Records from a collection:

- - -

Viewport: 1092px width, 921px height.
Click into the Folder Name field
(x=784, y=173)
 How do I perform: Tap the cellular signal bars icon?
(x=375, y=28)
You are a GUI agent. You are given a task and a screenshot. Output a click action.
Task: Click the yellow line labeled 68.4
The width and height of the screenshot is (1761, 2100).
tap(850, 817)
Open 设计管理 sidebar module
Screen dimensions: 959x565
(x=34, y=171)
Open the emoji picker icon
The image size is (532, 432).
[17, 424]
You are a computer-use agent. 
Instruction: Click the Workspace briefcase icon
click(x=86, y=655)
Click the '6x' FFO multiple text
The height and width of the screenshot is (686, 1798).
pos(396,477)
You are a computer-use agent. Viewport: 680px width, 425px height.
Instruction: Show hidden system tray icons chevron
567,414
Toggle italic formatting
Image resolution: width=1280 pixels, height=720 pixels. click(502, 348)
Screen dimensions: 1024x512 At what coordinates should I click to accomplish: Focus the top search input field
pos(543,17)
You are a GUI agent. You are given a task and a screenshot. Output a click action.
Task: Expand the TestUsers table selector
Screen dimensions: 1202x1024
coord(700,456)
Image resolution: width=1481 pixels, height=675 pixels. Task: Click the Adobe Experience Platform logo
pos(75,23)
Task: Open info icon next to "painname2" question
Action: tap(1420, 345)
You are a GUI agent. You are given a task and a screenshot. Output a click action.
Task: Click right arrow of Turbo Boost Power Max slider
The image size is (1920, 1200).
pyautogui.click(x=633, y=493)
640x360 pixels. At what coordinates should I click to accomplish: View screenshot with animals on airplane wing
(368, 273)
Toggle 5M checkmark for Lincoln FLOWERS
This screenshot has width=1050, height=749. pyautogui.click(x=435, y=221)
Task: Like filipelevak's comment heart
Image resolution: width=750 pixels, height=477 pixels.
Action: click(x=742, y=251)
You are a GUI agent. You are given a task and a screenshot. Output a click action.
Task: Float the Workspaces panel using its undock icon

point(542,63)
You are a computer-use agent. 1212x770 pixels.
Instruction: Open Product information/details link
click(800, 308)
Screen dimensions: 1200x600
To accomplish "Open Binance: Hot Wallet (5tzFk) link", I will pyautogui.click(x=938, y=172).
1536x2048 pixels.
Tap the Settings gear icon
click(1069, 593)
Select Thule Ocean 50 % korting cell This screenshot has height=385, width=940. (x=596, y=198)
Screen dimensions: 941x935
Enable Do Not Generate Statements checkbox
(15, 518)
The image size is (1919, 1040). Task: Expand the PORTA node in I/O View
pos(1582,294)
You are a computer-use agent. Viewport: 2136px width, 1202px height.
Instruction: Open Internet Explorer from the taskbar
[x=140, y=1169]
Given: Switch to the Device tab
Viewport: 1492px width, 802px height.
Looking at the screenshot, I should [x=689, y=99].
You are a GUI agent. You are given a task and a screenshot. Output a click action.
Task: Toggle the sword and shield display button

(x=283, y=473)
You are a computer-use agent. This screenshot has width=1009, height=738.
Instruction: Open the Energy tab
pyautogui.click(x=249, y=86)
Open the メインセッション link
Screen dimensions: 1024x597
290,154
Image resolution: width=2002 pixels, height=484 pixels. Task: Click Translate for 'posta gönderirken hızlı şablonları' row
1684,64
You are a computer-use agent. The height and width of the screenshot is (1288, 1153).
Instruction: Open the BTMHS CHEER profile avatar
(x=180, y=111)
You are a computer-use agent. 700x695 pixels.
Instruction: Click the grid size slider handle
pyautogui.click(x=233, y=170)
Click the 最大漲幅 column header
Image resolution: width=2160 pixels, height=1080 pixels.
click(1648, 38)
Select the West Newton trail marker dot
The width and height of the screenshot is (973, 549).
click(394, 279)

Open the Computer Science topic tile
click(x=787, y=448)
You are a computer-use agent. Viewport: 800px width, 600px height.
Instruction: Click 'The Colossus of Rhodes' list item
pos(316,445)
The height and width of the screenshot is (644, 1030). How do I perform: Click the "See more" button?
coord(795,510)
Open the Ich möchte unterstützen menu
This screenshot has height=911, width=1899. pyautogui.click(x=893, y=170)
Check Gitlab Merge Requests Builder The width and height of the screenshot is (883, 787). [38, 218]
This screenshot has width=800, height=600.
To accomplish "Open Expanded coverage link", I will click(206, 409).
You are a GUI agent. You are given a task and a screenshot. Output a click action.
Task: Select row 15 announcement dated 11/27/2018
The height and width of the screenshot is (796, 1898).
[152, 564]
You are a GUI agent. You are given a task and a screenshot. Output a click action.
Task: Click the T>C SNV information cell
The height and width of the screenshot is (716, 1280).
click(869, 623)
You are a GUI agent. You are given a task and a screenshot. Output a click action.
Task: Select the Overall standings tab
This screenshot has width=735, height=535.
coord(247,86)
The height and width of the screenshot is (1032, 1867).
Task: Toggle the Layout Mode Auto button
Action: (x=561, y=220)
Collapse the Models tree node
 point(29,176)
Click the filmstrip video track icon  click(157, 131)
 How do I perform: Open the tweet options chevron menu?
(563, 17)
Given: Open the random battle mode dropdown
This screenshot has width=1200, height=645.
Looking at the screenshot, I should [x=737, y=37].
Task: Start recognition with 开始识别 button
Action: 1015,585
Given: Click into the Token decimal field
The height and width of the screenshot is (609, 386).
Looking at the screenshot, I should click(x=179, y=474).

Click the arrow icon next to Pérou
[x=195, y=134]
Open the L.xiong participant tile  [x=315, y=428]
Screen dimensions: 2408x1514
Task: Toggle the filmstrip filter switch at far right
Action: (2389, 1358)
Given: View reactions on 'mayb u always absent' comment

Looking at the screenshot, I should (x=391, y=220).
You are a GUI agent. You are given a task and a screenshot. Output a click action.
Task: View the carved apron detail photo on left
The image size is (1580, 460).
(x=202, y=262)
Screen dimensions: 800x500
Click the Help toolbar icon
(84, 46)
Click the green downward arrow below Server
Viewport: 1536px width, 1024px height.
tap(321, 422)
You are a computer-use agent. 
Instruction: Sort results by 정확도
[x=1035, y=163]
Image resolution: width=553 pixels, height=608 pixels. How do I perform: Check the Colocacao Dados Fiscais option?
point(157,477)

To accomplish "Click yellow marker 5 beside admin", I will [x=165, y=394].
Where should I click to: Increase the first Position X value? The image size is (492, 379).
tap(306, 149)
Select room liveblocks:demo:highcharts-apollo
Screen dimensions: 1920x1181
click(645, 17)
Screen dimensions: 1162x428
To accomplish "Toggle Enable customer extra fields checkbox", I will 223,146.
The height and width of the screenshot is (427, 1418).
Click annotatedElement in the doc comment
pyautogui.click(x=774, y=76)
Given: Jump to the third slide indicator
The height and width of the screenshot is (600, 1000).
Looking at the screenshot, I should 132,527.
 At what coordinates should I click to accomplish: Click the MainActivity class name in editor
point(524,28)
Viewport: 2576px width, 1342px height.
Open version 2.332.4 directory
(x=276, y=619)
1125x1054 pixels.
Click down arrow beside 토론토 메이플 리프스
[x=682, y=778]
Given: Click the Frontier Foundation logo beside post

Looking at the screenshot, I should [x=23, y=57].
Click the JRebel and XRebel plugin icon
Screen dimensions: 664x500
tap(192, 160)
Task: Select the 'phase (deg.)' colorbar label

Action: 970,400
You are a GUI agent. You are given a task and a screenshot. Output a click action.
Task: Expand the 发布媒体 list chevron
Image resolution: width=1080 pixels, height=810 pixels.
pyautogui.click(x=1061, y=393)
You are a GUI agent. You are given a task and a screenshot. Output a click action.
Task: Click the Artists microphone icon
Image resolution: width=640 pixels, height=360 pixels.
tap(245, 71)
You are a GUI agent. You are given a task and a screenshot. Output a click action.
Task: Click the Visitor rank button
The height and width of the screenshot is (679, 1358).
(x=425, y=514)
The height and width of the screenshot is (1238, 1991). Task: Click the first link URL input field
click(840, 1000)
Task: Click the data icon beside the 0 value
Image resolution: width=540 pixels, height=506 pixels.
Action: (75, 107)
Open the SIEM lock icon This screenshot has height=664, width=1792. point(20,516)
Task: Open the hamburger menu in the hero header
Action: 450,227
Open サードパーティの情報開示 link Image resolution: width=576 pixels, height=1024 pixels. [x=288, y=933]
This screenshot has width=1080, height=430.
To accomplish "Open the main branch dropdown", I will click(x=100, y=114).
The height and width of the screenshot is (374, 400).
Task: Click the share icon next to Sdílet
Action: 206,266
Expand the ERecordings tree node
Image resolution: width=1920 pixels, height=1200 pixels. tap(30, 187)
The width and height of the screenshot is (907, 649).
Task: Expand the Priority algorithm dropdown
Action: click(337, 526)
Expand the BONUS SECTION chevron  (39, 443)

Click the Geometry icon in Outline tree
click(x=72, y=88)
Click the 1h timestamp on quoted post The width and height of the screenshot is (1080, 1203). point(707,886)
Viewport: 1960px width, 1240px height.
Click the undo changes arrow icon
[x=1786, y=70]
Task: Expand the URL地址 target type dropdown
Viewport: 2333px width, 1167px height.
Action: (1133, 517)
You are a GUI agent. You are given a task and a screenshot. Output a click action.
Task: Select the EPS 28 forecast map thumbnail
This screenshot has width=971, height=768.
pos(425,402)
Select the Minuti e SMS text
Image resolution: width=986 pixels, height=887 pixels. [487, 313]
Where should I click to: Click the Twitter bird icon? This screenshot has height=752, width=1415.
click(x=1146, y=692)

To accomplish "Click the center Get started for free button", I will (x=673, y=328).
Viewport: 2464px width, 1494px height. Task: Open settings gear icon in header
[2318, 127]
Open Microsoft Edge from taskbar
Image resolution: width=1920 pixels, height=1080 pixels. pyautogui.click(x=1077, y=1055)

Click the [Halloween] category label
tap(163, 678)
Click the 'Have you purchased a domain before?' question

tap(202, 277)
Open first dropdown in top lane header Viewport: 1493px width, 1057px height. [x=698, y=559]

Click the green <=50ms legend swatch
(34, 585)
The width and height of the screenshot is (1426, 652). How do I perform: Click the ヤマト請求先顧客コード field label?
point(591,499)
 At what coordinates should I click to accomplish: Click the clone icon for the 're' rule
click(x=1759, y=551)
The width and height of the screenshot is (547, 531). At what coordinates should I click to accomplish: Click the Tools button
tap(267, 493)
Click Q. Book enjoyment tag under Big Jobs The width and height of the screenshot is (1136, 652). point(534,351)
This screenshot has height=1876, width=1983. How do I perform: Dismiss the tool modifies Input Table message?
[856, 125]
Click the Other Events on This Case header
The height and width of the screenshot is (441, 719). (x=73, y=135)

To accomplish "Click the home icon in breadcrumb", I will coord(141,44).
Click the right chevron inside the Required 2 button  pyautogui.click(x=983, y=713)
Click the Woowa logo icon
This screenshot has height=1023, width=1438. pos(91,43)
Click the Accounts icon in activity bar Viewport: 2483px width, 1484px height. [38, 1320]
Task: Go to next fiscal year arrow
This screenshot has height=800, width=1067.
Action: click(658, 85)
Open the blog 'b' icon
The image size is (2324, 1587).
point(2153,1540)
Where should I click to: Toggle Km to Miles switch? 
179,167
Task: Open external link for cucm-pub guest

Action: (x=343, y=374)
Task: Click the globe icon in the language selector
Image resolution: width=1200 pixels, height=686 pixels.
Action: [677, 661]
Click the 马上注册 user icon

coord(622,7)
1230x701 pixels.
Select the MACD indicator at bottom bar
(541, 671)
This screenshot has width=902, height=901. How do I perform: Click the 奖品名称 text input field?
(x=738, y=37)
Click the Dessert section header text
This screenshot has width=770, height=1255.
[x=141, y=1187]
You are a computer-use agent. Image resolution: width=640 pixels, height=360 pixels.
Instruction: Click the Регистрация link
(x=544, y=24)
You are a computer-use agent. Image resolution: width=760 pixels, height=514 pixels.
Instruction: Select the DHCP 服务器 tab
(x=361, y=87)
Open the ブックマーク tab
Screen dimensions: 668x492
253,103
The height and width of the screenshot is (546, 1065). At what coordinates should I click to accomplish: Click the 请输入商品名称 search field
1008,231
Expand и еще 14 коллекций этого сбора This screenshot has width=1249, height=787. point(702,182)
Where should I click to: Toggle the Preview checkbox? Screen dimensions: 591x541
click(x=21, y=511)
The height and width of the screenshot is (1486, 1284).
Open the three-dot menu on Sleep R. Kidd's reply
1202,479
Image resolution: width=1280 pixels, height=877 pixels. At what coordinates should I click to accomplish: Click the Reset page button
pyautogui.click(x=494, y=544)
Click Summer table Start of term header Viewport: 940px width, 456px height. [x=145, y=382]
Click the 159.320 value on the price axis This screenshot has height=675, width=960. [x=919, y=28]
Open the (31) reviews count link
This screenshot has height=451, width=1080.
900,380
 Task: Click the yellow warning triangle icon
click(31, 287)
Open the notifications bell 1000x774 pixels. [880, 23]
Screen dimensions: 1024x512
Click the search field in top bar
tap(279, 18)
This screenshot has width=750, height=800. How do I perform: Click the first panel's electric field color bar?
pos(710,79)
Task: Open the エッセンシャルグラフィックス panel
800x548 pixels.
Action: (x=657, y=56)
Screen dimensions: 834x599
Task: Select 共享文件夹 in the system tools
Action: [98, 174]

- - -

# The problem
Copy out the records without any changes, starting at the first line and ending with the line that contains "Action: click(x=742, y=251)", including that line.

# Full output
Viewport: 1092px width, 921px height.
Click into the Folder Name field
(x=784, y=173)
 How do I perform: Tap the cellular signal bars icon?
(x=375, y=28)
You are a GUI agent. You are given a task and a screenshot. Output a click action.
Task: Click the yellow line labeled 68.4
The width and height of the screenshot is (1761, 2100).
tap(850, 817)
Open 设计管理 sidebar module
Screen dimensions: 959x565
(x=34, y=171)
Open the emoji picker icon
The image size is (532, 432).
[17, 424]
You are a computer-use agent. 
Instruction: Click the Workspace briefcase icon
click(x=86, y=655)
Click the '6x' FFO multiple text
The height and width of the screenshot is (686, 1798).
pos(396,477)
You are a computer-use agent. Viewport: 680px width, 425px height.
Instruction: Show hidden system tray icons chevron
567,414
Toggle italic formatting
Image resolution: width=1280 pixels, height=720 pixels. click(502, 348)
Screen dimensions: 1024x512 At what coordinates should I click to accomplish: Focus the top search input field
pos(543,17)
You are a GUI agent. You are given a task and a screenshot. Output a click action.
Task: Expand the TestUsers table selector
Screen dimensions: 1202x1024
coord(700,456)
Image resolution: width=1481 pixels, height=675 pixels. Task: Click the Adobe Experience Platform logo
pos(75,23)
Task: Open info icon next to "painname2" question
Action: tap(1420, 345)
You are a GUI agent. You are given a task and a screenshot. Output a click action.
Task: Click right arrow of Turbo Boost Power Max slider
The image size is (1920, 1200).
pyautogui.click(x=633, y=493)
640x360 pixels. At what coordinates should I click to accomplish: View screenshot with animals on airplane wing
(368, 273)
Toggle 5M checkmark for Lincoln FLOWERS
This screenshot has width=1050, height=749. pyautogui.click(x=435, y=221)
Task: Like filipelevak's comment heart
Image resolution: width=750 pixels, height=477 pixels.
Action: click(x=742, y=251)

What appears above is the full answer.